A positive set of reviews can lead to a contract offer; a more mixed set of reviews can lead to a “revise and resubmit” wherein the author is asked to make a series of changes before a contract is offered. (Roger cautions here that authors should always read the contract carefully, as these book contracts usually “bind the author, but the publisher can always bail if the final manuscript isn’t up to scratch.”)

The Revisions Process

Assuming you are offered a contract, you will need to complete a set of revisions to make the dissertation into a proper book. Besides eliminating or reducing extraneous technical notes, references and figures (or placing them in appendices), the author must go through the reader reviews and the editor’s comments and decide which make sense to incorporate and which do not. Much of the end-stage revisions can be about how to package the ideas, market the general argument/idea in the book, and how to write in an engaging, accessible way that will appeal to the broadest possible audience.

The Upshot

Publishing your dissertation as a book with a reputable press is no cakewalk, there is no question about it. Academic books don’t have big audiences—they won’t make you famous, and they certainly won’t make you wealthy.   Moreover, the publishing process is grueling and long, tests one’s patience, and may even shorten your life.
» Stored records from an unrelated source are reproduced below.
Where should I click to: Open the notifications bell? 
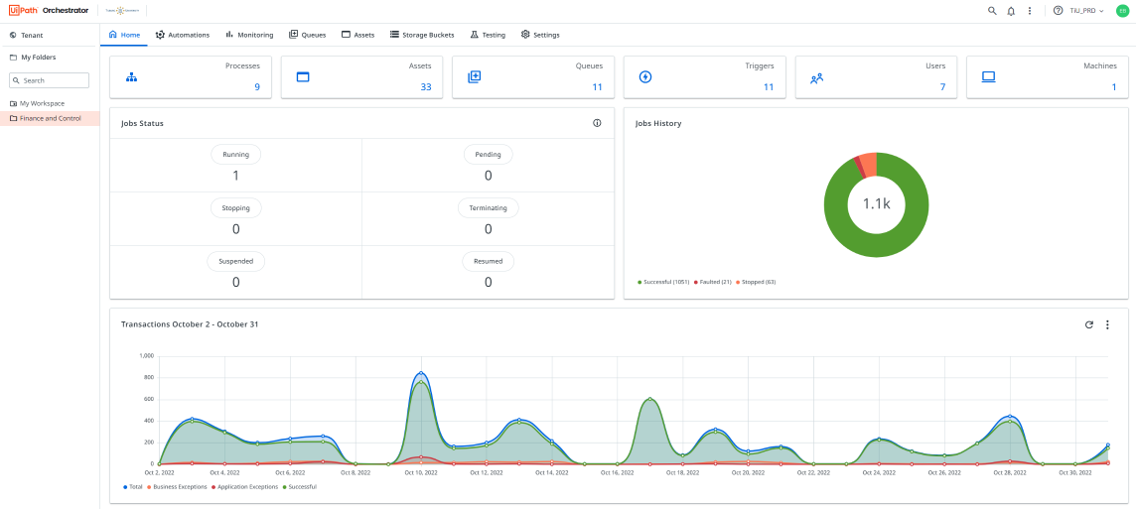pos(1011,11)
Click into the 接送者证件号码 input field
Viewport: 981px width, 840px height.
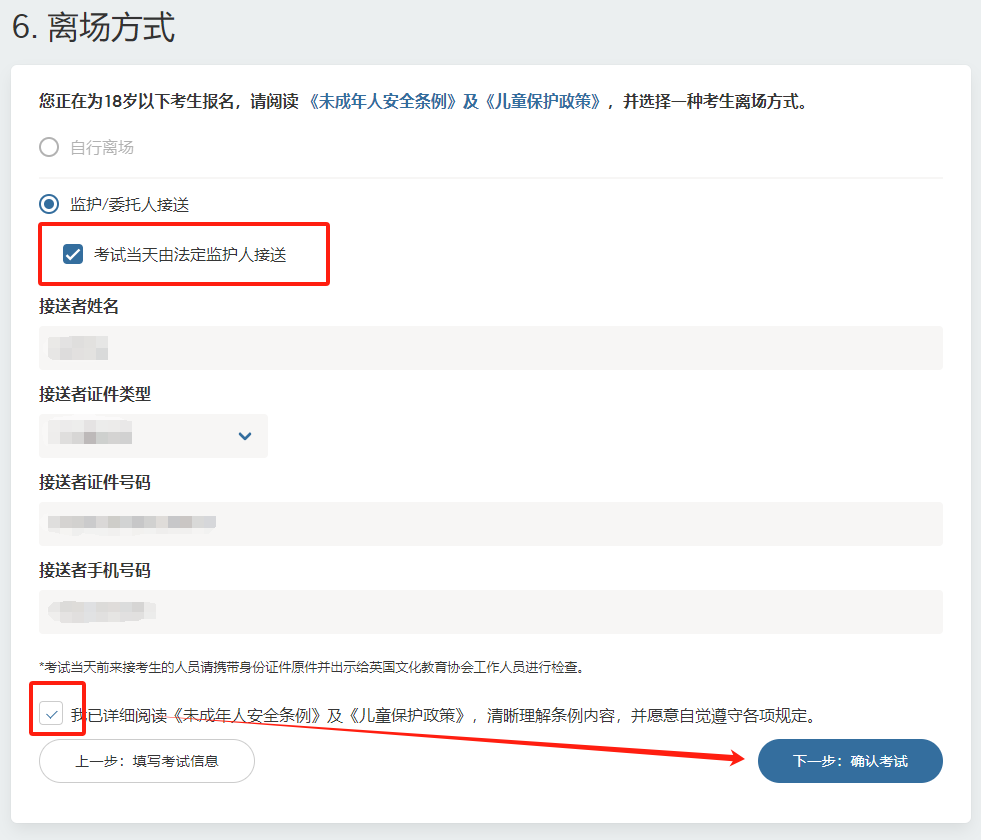pyautogui.click(x=490, y=523)
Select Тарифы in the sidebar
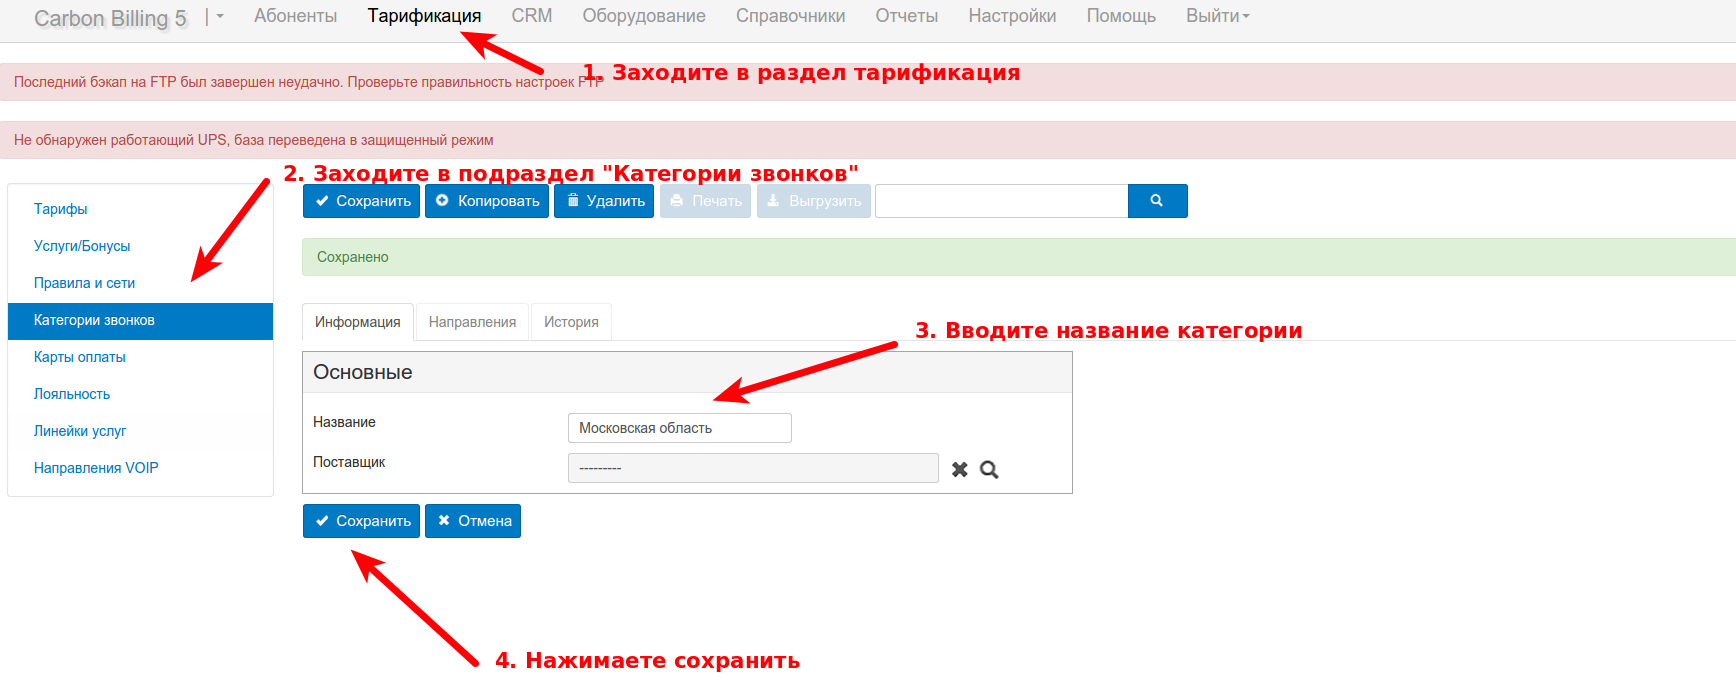 (61, 209)
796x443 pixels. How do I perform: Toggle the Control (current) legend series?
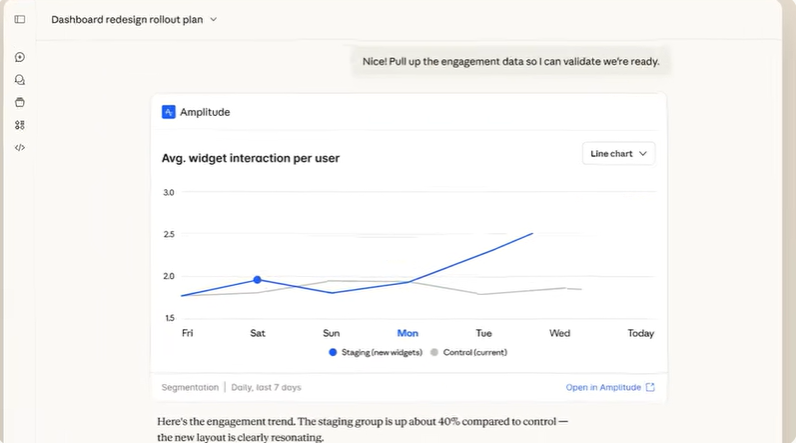click(x=468, y=352)
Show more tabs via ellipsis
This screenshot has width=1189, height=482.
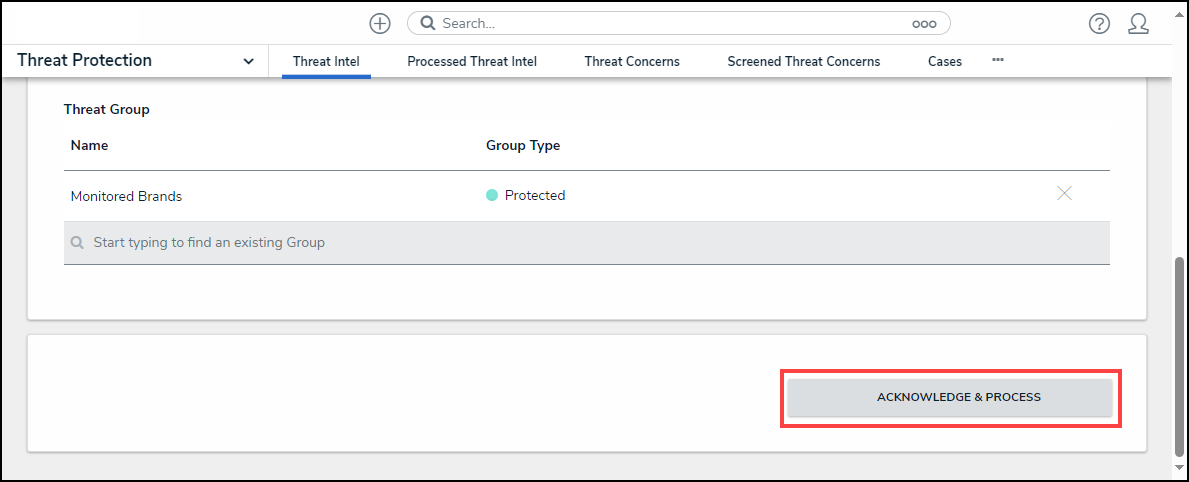[997, 60]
Despite all the obvious downsides, my dissertation-book was my greatest accomplishment to date, something of which I am very proud. Assuming academic book publication makes sense for your career, you will find it was well worth all the blood, sweat and tears when you are finally holding the book in your hot little hands.

*Full disclosure: I worked with Roger on my first book (originally a PhD dissertation), and am currently working with him again to publish my second book, which should be forthcoming in 2015.

  • Sara Mitchell

    Nice post Erin! I would add that having someone who has published with a given press approach the acquisitions editor on your behalf before you talk to them is also very helpful, especially for the first book.

  • Eric Heinze

    Great post. Some other things that come to mind on this topic: 1) How to know which presses to submit to, and which ones to accept a contract from. Is it best to shoot for Oxford or a smaller university press, what are the pros and cons of commercial vs. university presses, what presses ought one avoid (i.e. vanity presses or those known to accept unedited dissertations). 2) This process of submission, getting a contract, revision, etc.. probably won’t be the same for one’s subsequent books. Assuming you’ve had your first book published following this model, once you’ve established a name in the field, one can often get an advanced contract before having written anything. 3) The ethics of multiple submissions. It used to be the case, unlike journal submissions, that it was generally accepted to have your book MS under consideration by multiple presses at the same time. This has largely changed, but it is not always obvious from reading the press’s guidelines. My general sense is that you can submit your proposal to however many presses, but once you allow a press to consider your MS for review, they usually want exclusivity. Happy publishing!

  • erin jenne

    Thanks Sara, I agree with you! But Roger pointed out that this can sometimes even backfire if the person is not held in high esteem with the press/editor (although presumably if they have published this person’s work, such a reference would help). Also, he noted that if the referee is too overweening, hovering around like a “proud parent,” he begins to wonder how much of the prospective author’s work is their own.

  • erin jenne

    Eric, great questions! I kind of think these are better kept for a separate post, but I will have a follow-up soon, where I touch on a few of these points. You are right that you can shop around a book proposal, but presses generally expect an exclusivity when it comes to review. In this, the review process is just the same as article reviews for academic journals.